課題: 資料のうち「The image size is (928, 656).」を含む行から「[x=210, y=111]」を含む行までを、両端の行も含め、空行を除いた番号付きリストとして書き表しなさい。

資料:
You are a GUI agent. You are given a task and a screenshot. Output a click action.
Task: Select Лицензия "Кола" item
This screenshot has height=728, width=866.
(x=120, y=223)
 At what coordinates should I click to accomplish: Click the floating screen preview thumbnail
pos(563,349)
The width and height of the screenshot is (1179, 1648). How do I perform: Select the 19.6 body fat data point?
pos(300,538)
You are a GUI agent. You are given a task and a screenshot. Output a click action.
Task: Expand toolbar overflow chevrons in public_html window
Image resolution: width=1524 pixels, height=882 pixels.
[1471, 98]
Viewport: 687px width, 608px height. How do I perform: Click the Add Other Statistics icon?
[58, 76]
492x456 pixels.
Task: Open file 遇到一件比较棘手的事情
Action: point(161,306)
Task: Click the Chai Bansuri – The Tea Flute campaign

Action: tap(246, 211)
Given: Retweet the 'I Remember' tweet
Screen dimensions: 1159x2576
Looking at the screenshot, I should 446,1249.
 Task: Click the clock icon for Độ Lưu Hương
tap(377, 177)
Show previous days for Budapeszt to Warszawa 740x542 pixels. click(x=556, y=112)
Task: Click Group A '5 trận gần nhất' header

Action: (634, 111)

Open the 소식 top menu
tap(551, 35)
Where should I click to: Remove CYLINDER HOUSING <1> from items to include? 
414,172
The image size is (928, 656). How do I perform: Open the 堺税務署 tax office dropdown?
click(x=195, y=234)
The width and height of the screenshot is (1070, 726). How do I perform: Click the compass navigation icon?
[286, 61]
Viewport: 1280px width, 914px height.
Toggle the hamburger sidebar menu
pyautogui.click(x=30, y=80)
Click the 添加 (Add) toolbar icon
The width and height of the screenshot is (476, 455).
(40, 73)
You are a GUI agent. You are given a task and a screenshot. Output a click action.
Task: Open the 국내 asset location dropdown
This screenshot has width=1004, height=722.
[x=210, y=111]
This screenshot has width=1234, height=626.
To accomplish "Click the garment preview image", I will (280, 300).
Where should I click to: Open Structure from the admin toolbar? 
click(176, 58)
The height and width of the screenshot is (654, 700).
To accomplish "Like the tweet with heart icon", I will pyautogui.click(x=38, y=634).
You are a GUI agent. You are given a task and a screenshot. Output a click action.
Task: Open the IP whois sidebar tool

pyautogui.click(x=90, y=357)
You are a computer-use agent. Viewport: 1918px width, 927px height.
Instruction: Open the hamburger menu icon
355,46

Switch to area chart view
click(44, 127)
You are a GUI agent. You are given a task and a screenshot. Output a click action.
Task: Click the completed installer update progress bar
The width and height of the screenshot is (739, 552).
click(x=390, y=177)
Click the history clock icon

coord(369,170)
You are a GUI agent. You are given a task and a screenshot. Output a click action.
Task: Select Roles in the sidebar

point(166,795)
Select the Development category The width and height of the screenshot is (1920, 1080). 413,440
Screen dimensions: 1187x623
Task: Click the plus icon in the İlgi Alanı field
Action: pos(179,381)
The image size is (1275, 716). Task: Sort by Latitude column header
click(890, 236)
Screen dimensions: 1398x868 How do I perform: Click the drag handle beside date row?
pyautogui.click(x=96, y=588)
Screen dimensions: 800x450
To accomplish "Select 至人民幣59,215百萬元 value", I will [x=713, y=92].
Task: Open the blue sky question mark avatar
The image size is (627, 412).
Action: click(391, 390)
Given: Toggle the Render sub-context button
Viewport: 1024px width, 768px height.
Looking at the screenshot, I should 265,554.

解答:
1. The image size is (928, 656). How do I perform: Open the 堺税務署 tax office dropdown?
2. click(x=195, y=234)
3. The width and height of the screenshot is (1070, 726). How do I perform: Click the compass navigation icon?
4. [286, 61]
5. Viewport: 1280px width, 914px height.
6. Toggle the hamburger sidebar menu
7. pyautogui.click(x=30, y=80)
8. Click the 添加 (Add) toolbar icon
9. The width and height of the screenshot is (476, 455).
10. (40, 73)
11. You are a GUI agent. You are given a task and a screenshot. Output a click action.
12. Task: Open the 국내 asset location dropdown
13. This screenshot has width=1004, height=722.
14. [x=210, y=111]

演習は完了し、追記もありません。